It takes a Master's degree to make a Windows based PC do what a Mac will do out of the box by itself.


----------



## icehawk (Dec 31, 2007)

Ceceil Felias said:
			
		

> Really. A little patch (10.4.10) shouldn't cause half of the Mac population to end up with their machines screwing up horribly and, at the worst, making popcorn on boot as I've seen firsthand




When was this, since nobody out of the dozen or so people I've asked actually remembers any install problems with 10.4.10. The only thing that comes close was 10.4.11, when you had boot camp installed; but hey, beta.


----------



## crabby_the_frog (Dec 31, 2007)

And the point of the OP was...???


Well, I guess you ARE entitled to your opinions. I'll keep this in mind when I decide to lower my standards and pick up some piece of crap (it's called a PC after all, what did YOU think it stood for?) box from Future Shop or wherever you buy them nowadays.

I'd rather not have to go around installing random junk onto my computer JUST to keep other random junk from getting on my computer. But ya know, if you just use your computer for games then maybe you should just invest in some PC box and replace it every couple months when it breaks. Me, I'll stick to a good machine, thanks.


And PS: this probably should be put in rants and raves, as there's no linked sources to the OP's thoughts. You're not talking tech, you're talking opinion. KTHX.


----------



## ADF (Dec 31, 2007)

Swampwulf said:
			
		

> [snip]


But what is the point when 90%+ of people are on Windows? Who is going to get you the most ad revenue to infect and zombie? I have honestly never gotten a virus on my main computer in over half a decade and I don't pay for firewalls and antivirus software, I have been using a latop with no protection for over a week and have encountered nothing. The majority of the time it is the users fault rather than the operating system.
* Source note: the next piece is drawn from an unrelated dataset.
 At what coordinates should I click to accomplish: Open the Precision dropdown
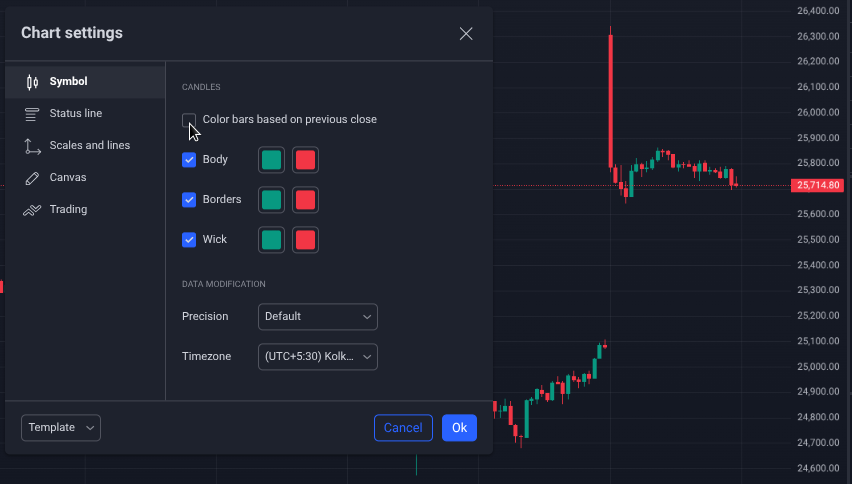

I look forward to the day someone smacks the MAC ego around with a few good trojans, the superiority complex some of them have is very irritating and needs to be taken down a notch. I hope Mac becomes a big and strong competitor to Microsoft just so they finally know what it is like to be in the spotlight to virus writers.


----------



## icehawk (Dec 31, 2007)

ADF said:
			
		

> I have honestly never gotten a virus on my main computer in over half a decade and I don't pay for firewalls and antivirus software, I have been using a latop with no protection for over a week and have encountered nothing. The majority of the time it is the users fault rather than the operating system.



I wouldn't be so sure about that. Most of the really nasty stuff doesn't make popups like "WARNING! YOUR COMPUTER IS INFECTED!" It just quietly sits there, talking with the rest of the botnet, possibly spamming, or contributing a modem's worth of traffic to a DDoS, maybe downloading a file from time to time updating itself.



			
				ADF said:
			
		

> I look forward to the day someone smacks the MAC ego around with a few good trojans, the superiority complex some of them have is very irritating and needs to be taken down a notch.



They're already out there. Google 'Zlob Macintosh'. Of course, to install this, you're going to have to go though the standard authentication dialog on install. Unlike windows, where you're pretty much screwed right after you double click.


----------



## ADF (Jan 1, 2008)

Like I said, user experience is a significant factor in the vaulnability of a computer. Something as simple as frequenting the right websites can considerbly reduce the risk, you are much more likely to become infected visiting marketing and porn sites than say FA.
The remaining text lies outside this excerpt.